China's home prices have shown signs of cooling as home prices faltered in major cities, after authorities implemented a string of measures to contain price hikes.
Of 70 large and medium-sized cities surveyed, 35 cities witnessed a month-on-month price decline or a slower price uptick in May, up from 31 in April, said the National Bureau of Statistics (NBS) on Monday.
A total of 29 cities witnessed a slower price rise year on year in May,said the NBS.
All of the 15 first-tier and second-tier cities surveyed saw slower year-on-year price rises in May, and nine of them also saw month-on-month price declines or flat prices.
New residential house prices in Shenzhen, a southern metropolis neighboring Hong Kong, fell 0.6 percent month on month in May, while house prices in Beijing and Shanghai remained flat in May from April.
"Prices of newly built homes in 15 major cities including Beijing, Shanghai and Shenzhen continued to stabilize in May on the back of targeted local government policies," said NBS statistician Liu Jianwei.
Property sales recorded strong growth in 2016 with an annual gain of 22.5 percent, thanks to two years of policy easing, starting with relaxation of purchase restrictions in 2014 and fueled by pro-growth policies, including interest rate cuts.
Rocketing housing prices, especially in major cities, had fueled concerns about asset bubbles. China's policymakers announced in December that "houses are for living in, not for speculation."
Since October of last year, local governments have implemented a slew of measures, including higher down payments, increased mortgage rates and tougher purchase restrictions, to rein in rising home prices and quash potential asset bubbles.

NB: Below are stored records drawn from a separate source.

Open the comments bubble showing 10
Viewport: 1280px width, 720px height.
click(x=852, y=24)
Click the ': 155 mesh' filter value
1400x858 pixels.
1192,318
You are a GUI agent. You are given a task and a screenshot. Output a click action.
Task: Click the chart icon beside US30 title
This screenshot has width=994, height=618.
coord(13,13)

The property market, however, picked up its pace in February this year after price gains slowed in previous months, which has led to the biggest wave of tightening of home purchases and lending rules since mid-March.
Dozens of Chinese cities have implemented tougher cooling measures to limit price gains since mid-March, following Beijing's unprecedented harsh curbs that lifted the down payment ratio for second homes to 60 percent.

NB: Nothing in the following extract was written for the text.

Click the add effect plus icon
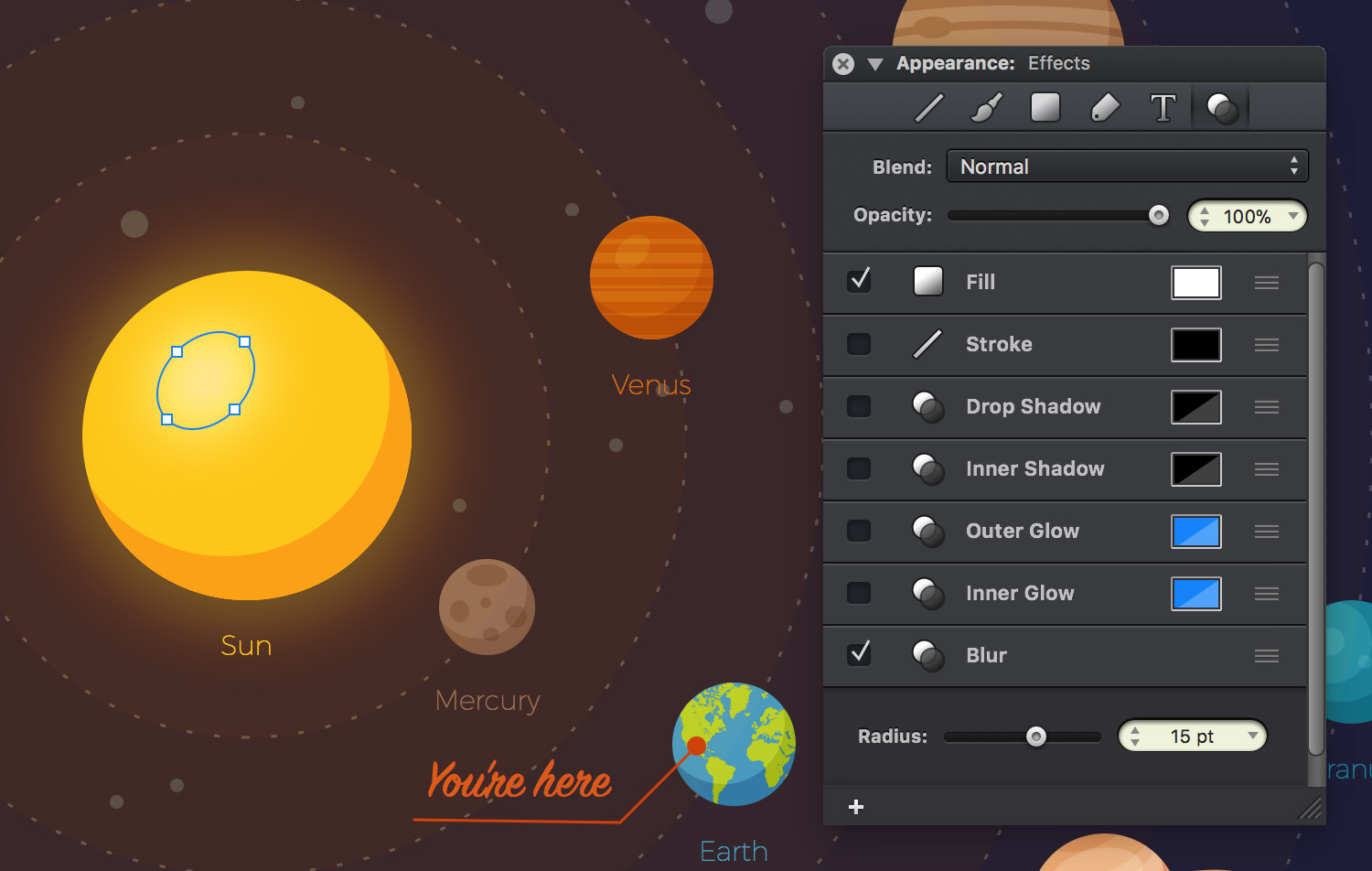 [x=856, y=806]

Meanwhile, China's central bank has also urged banks to strengthen mortgage risk management and crack down on market irregularities such as fake divorces to skirt high down payment requirements.
Given the tougher cooling measures, analysts predicted that home prices will continue to cool in coming months and there will be more intensified policies due to price rises in some third-tier cities.

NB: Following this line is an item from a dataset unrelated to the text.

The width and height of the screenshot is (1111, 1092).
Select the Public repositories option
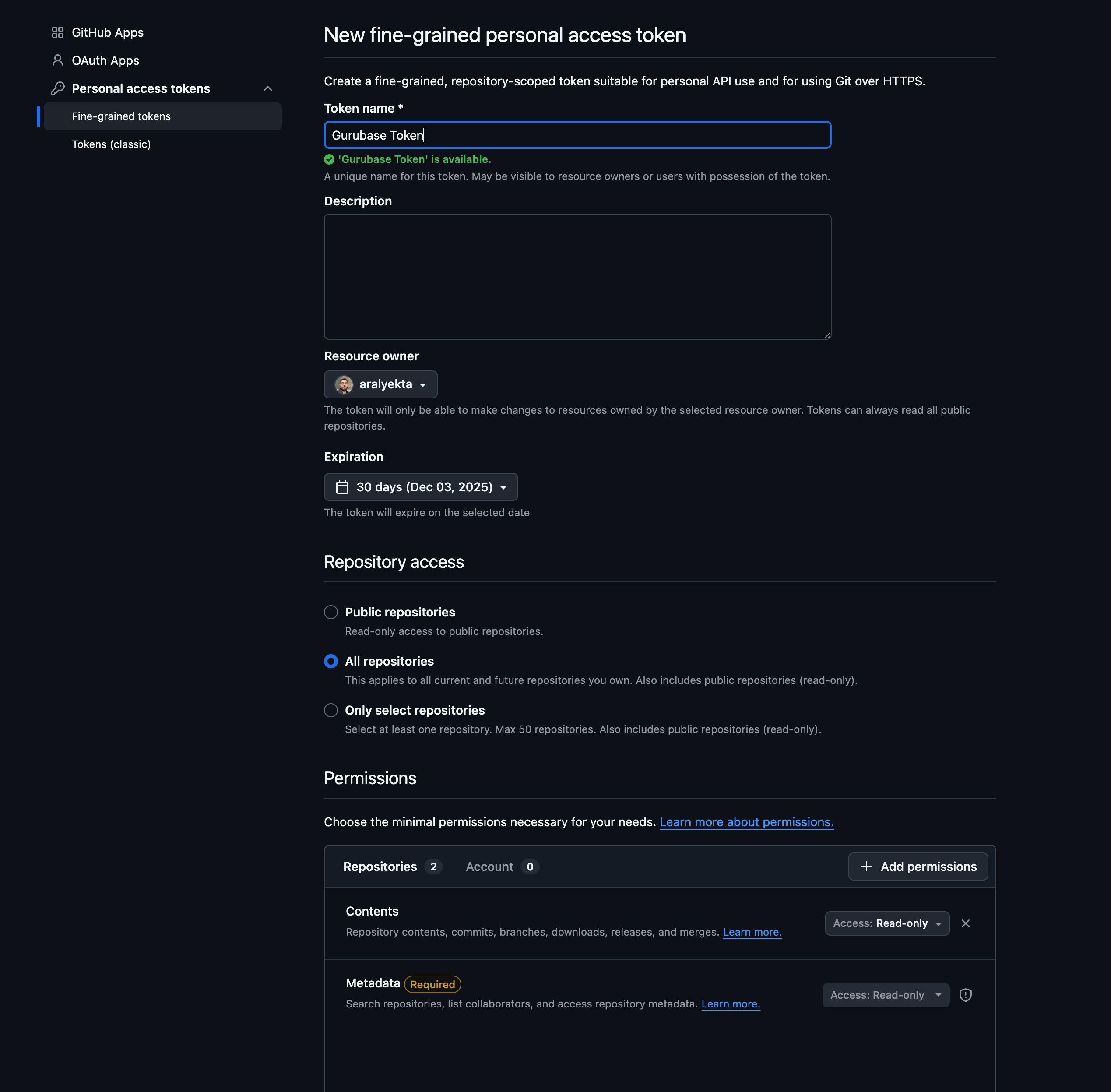[x=331, y=612]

Xia Dan, a senior researcher at the Bank of Communications, predicted prices in previously red-hot markets like Beijing would continue their downward movement.
More home purchase restrictions and the tightened monetary environment will weigh on market demand in the short term, thus resulting in lower prices and shrinking property sales, said Xia.
Purchase restriction policies will expand to third-tier and fourth-tier cities to cope with the recent price rallies in these cities, said Zhang Dawei, a senior analyst with Centaline Property.
A monthly report released by the Chinese Academy of Social Sciences in early June also predicted the downward trend of home prices in the second half of the year.
However, in the long term, said the report, limited land and environmental capacity will restrict housing supply in big cities and threaten to push home prices higher.